02/06/2026
❌ Ensino Médio: sem garantia de permanência, Minas deixa para trás mais de 50 mil jovens
Para que Minas Gerais alcance a universalização proposta no Plano Estadual de Educação para a população de 15 a 17 anos de idade, é necessário incluir no atendimento escolar cerca de 53,3 mil jovens
A universalização do atendimento escolar para toda a população de 15 a 17 anos e elevação da taxa líquida de matrículas no ensino médio para 85% até 2027 é uma das metas do Plano Estadual de Educação (P*E) que o governo mineiro não deu conta de cumprir. A conclusão é do monitoramento do cumprimento das metas do P*E, feita pelo Sindicato Único dos Trabalhadores em Educação (Sind-UTE/MG), a partir da apresentação da Secretaria de Estado da Educação, durante audiência da Comissão de Educação da Assembleia Legislativa.

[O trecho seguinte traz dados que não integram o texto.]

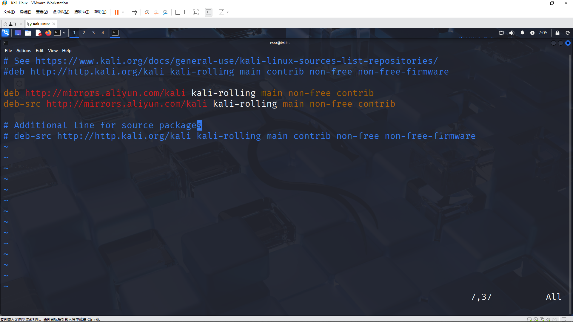This screenshot has height=322, width=573.
Task: Enter full screen mode icon
Action: (x=196, y=12)
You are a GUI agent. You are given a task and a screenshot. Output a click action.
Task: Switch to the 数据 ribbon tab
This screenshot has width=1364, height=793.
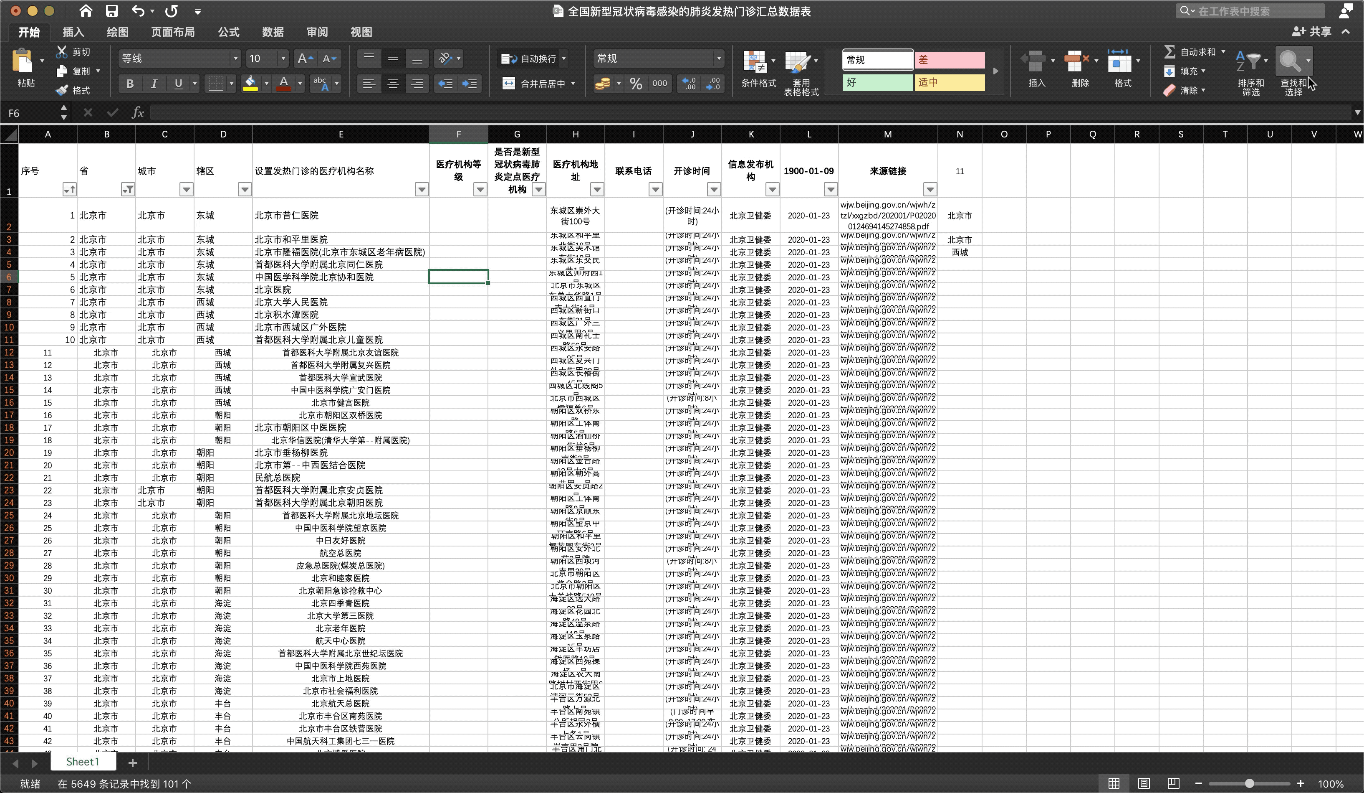pyautogui.click(x=272, y=32)
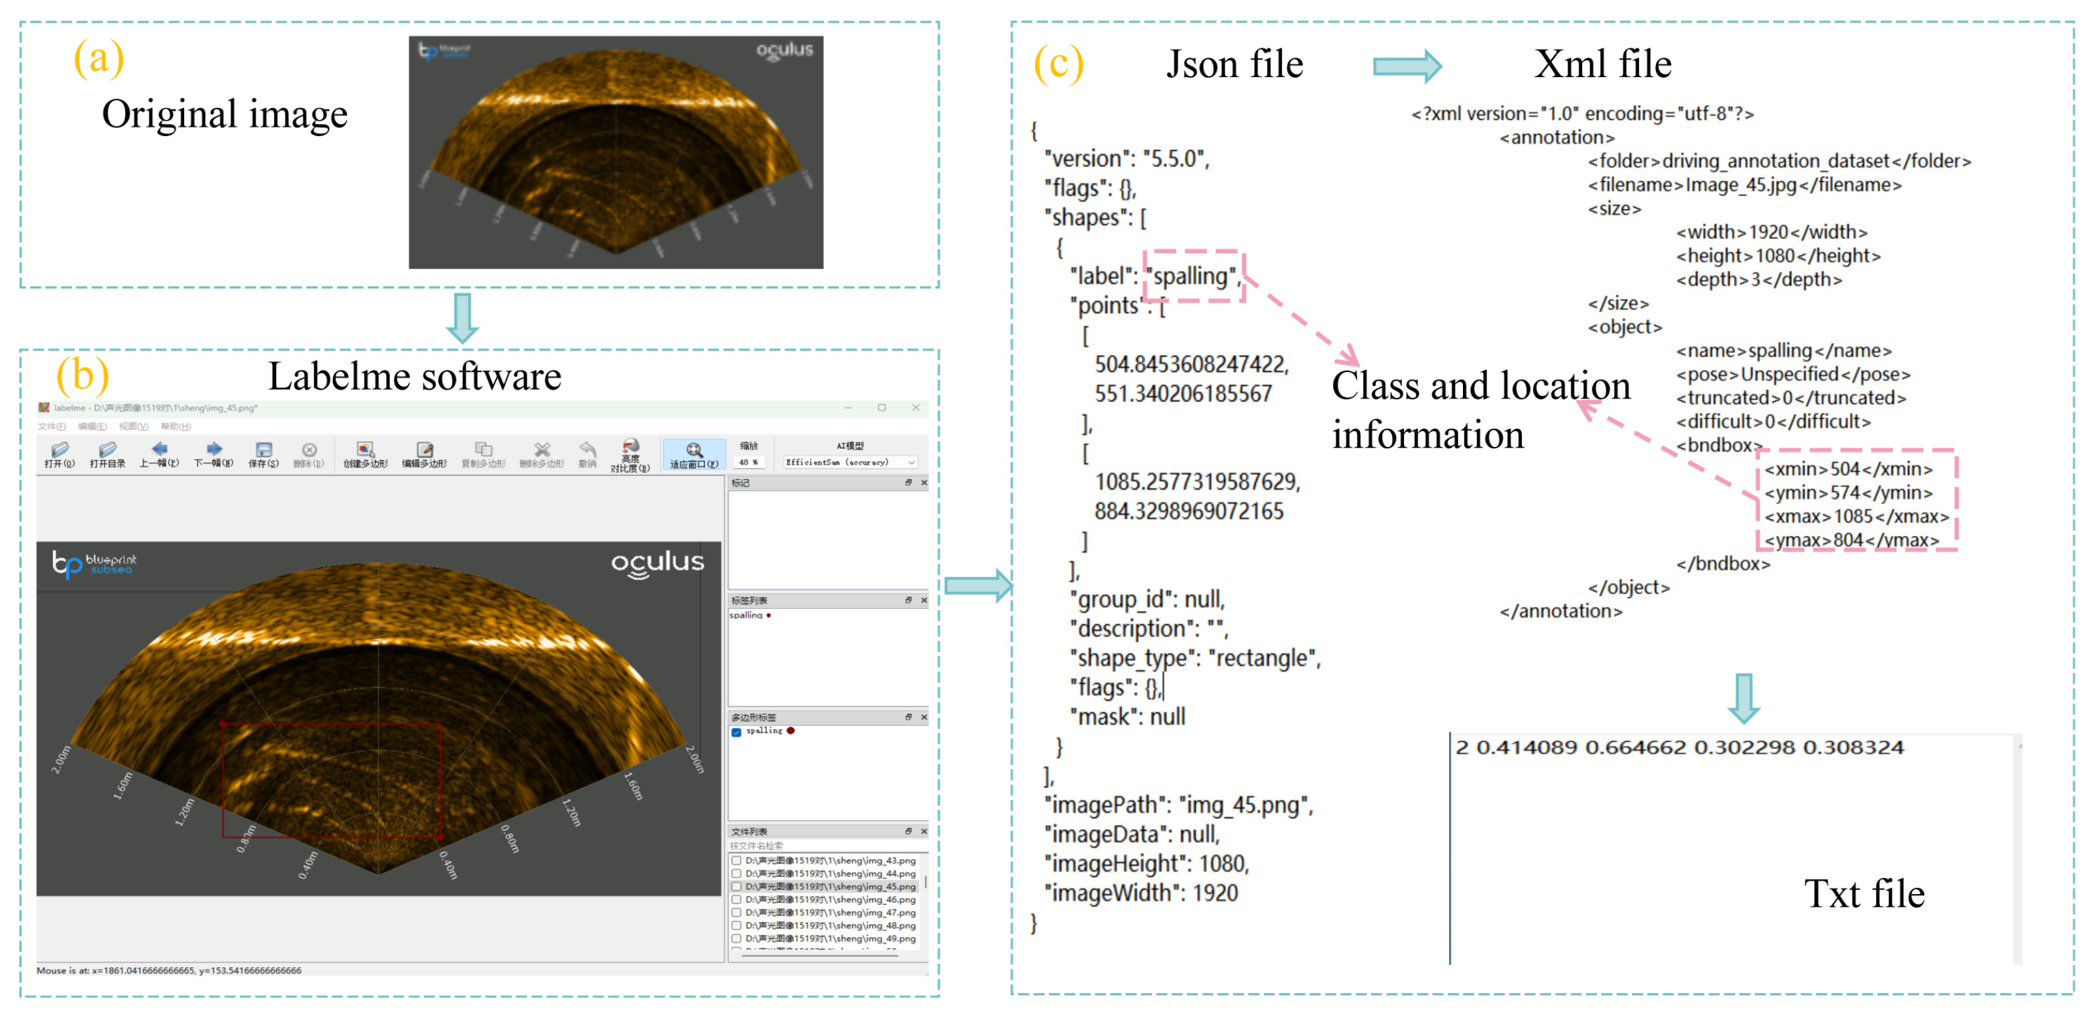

Para que Minas Gerais alcance a universalização proposta para a população de 15 a 17 anos de idade, é necessário incluir no atendimento escolar cerca de 53,3 mil jovens.
Em 2019, antes da pandemia, a taxa de cobertura medida pelos indicadores do P*E alcançou 92,6%. Em 2024, esse índice chegou a 93,7%. Apesar do pequeno avanço percentual, o estado ainda falha em garantir o acesso total, mantendo uma parcela significativa da juventude excluída do direito à educação.
EDUCAÇÃO DE JOVENS E ADULTOS
Outra Meta longe de ser cumprida é a que prevê a oferta de, no mínimo, 25% (vinte e cinco por cento) das matrículas de EJA – Educação de Jovens e Adultos – nos ensinos fundamental e médio, na forma integrada à educação profissional.
Em 2024, apenas 0,5% das matrículas da EJA estavam integradas à educação profissional, evidenciando um déficit de cerca de 24,5 pontos percentuais e o não cumprimento absoluto da meta.